Cyber Incident Victim: Religare Health Insurance
Date:
Jul 2020
Location:
India
Summary
A major data breach at Religare Health Insurance compromised approximately 5 million records, including sensitive customer and employee information. The exposed data encompassed policyholder details such as names, contact information, dates of birth, policy numbers, and financial specifics, alongside agents' and employees' personal credentials, authorization keys, password hashes, internal IP addresses, and login activity logs. Cybersecurity firm Cyble identified the breach and linked it to a known South Korean threat actor group responsible for previous high-profile attacks. The stolen data was offered for sale on the dark web, posing significant risks of phishing campaigns, identity theft, and financial fraud targeting affected individuals. The company acknowledged the incident and stated it was investigating while emphasizing ongoing technology investments to address security concerns.

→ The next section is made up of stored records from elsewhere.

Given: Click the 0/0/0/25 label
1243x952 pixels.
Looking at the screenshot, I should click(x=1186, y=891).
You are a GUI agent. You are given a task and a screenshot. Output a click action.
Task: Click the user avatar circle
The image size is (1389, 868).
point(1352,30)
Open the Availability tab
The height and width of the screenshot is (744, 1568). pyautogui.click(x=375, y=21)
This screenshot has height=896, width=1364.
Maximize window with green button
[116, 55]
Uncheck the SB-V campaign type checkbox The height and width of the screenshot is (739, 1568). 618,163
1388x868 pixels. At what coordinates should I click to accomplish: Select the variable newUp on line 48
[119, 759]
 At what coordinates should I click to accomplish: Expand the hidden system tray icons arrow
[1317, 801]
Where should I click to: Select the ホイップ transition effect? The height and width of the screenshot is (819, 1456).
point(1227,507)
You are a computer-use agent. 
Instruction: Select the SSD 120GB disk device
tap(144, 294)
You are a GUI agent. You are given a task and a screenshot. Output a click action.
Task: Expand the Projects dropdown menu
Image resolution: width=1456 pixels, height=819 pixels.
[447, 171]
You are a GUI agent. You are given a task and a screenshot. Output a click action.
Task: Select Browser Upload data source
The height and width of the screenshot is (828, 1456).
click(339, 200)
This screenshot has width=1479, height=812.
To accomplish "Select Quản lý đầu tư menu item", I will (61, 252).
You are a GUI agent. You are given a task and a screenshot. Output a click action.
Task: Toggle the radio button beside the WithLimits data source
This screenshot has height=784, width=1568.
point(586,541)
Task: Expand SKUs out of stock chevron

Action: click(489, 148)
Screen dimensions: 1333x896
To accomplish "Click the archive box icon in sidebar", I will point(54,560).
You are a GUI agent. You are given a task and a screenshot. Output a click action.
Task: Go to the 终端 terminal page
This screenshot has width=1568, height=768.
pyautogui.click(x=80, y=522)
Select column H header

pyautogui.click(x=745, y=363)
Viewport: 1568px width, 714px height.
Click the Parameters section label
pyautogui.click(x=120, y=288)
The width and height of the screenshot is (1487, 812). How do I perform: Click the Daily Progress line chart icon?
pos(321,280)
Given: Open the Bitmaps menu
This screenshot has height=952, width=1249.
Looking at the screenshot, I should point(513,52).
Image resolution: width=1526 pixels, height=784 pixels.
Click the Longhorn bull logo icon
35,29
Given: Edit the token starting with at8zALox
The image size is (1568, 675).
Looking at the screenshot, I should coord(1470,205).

| CIA Posture | Motives | Tactics, Techniques & Procedures |
|---|---|---|
| Available to members | 1 motive | 2 techniques |
| Threat Actor | Type | Location |
|---|---|---|
| 1 actor | Available to members | Available to members |
Description
On July 9, 2020, cybersecurity firm Cyble reported a significant data breach at Religare Health Insurance, a Gurugram-based health insurer. The breach exposed approximately 5 million records containing sensitive customer, agent, and employee information. Compromised customer data included full names, phone numbers, email addresses, dates of birth, customer IDs, policy numbers, policy start/end dates, coverage amounts, and renewal details. Employee and agent records contained usernames, password hashes, individual authorization keys, official email signatures with office addresses, personal mobile numbers, last login/logout timestamps, and internal IP addresses used to access company systems. Cyble discovered the stolen dataset being offered for sale on dark web forums and attributed the breach to a known South Korean threat actor group that had previously targeted other major organizations including Zee5, e27, and multiple Indian companies.
Religare Health Insurance acknowledged the concerns and stated they had consistently invested in technology-driven processes since inception, though they did not confirm the breach's validity or scope. Cyble warned the leaked information created substantial phishing risks, particularly for identity theft and KYC-related frauds targeting Indian customers. The cybersecurity firm urged Religare to investigate internal systems to determine breach extent, implement immediate remediation, and notify affected parties. This incident followed a pattern of high-profile breaches identified by Cyble in 2020, including Unacademy, BEML, and IndiaBulls, though Religare's case involved particularly extensive exposure of both customer policy details and employee authentication credentials. The breach highlighted ongoing cybersecurity challenges facing Indian insurance providers amid increasing regional cybercrime activity.